**Brief**: Leaving out any pictures, print the entries that follow exactly as they stand.

[Records for the task Boundary: Start]

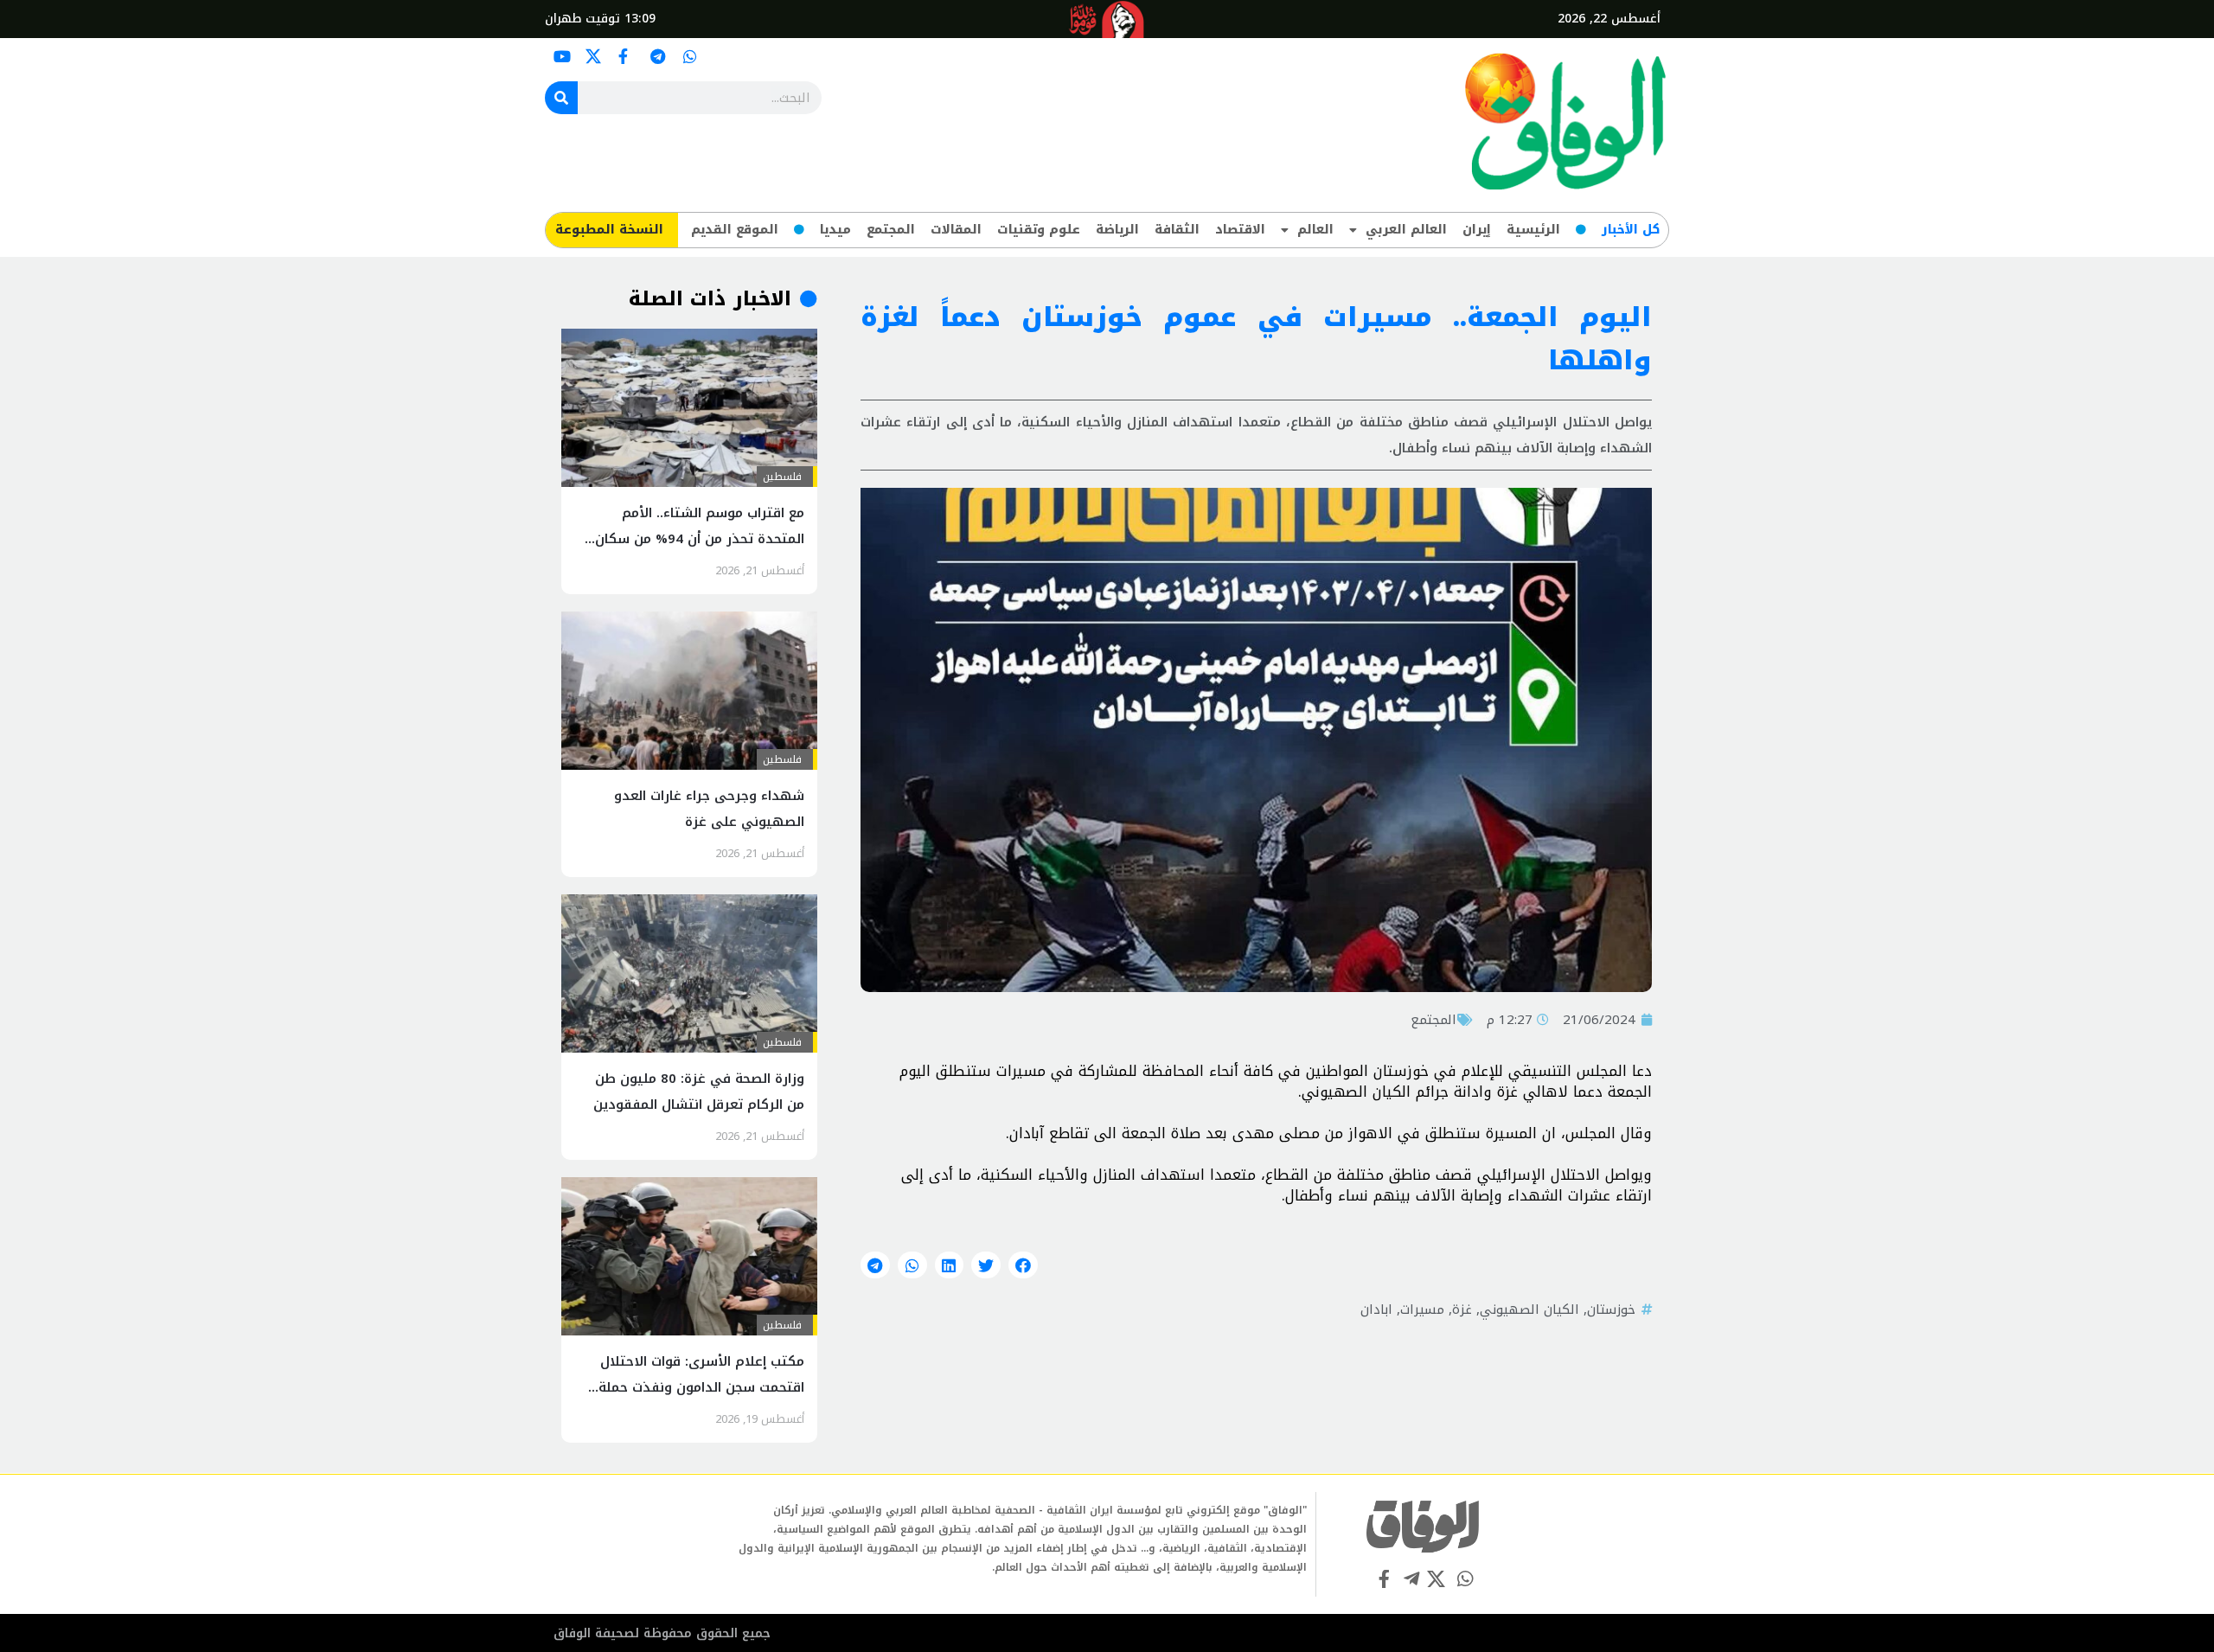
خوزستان (1611, 1309)
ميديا (835, 229)
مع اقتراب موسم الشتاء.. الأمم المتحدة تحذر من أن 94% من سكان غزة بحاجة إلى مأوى (699, 539)
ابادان (1376, 1309)
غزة (1462, 1309)
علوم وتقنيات (1038, 229)
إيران (1476, 229)
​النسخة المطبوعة (609, 229)
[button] (1023, 1265)
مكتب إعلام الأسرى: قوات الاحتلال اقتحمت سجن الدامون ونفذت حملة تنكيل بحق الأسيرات (701, 1387)
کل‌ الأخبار (1631, 229)
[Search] (561, 97)
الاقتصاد (1240, 229)
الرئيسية (1533, 229)
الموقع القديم (734, 229)
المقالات (956, 229)
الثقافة (1177, 229)
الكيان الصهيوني (1529, 1309)
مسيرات (1422, 1309)
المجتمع (891, 229)
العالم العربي (1406, 229)
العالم (1315, 229)
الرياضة (1117, 229)
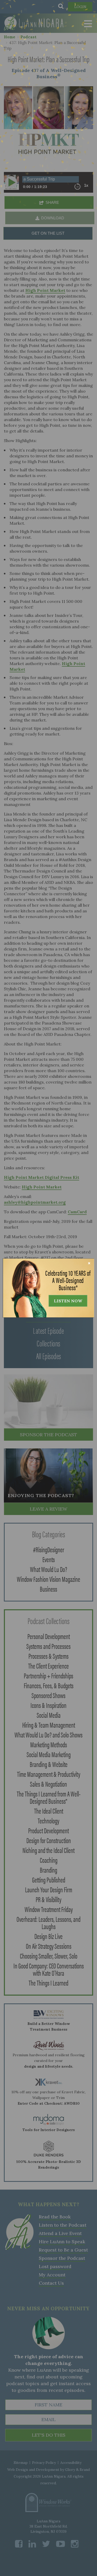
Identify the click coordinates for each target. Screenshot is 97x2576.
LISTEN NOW (68, 1300)
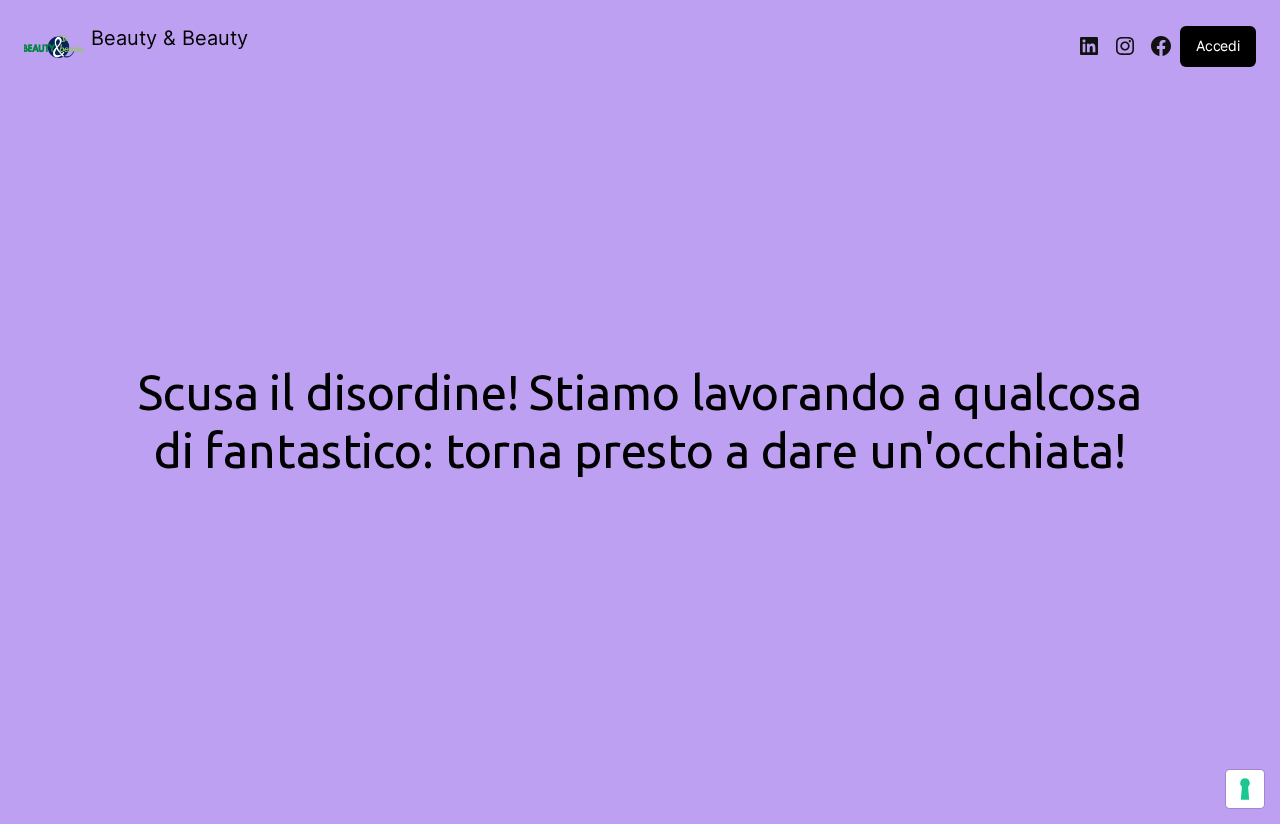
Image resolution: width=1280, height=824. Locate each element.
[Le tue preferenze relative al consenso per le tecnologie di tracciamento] (1245, 789)
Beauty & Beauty (169, 38)
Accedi (1218, 45)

[Records for the task Boundary: End]

**Solution for this exercise**:
خوزستان (1611, 1309)
ميديا (835, 229)
مع اقتراب موسم الشتاء.. الأمم المتحدة تحذر من أن 94% من سكان غزة بحاجة إلى مأوى (699, 539)
ابادان (1376, 1309)
غزة (1462, 1309)
علوم وتقنيات (1038, 229)
إيران (1476, 229)
​النسخة المطبوعة (609, 229)
[button] (1023, 1265)
مكتب إعلام الأسرى: قوات الاحتلال اقتحمت سجن الدامون ونفذت حملة تنكيل بحق الأسيرات (701, 1387)
کل‌ الأخبار (1631, 229)
[Search] (561, 97)
الاقتصاد (1240, 229)
الرئيسية (1533, 229)
الموقع القديم (734, 229)
المقالات (956, 229)
الثقافة (1177, 229)
الكيان الصهيوني (1529, 1309)
مسيرات (1422, 1309)
المجتمع (891, 229)
العالم العربي (1406, 229)
العالم (1315, 229)
الرياضة (1117, 229)
Identify the click coordinates for each target. Screenshot is 97x2576.
LISTEN NOW (68, 1300)
Image resolution: width=1280, height=824. Locate each element.
[Le tue preferenze relative al consenso per le tecnologie di tracciamento] (1245, 789)
Beauty & Beauty (169, 38)
Accedi (1218, 45)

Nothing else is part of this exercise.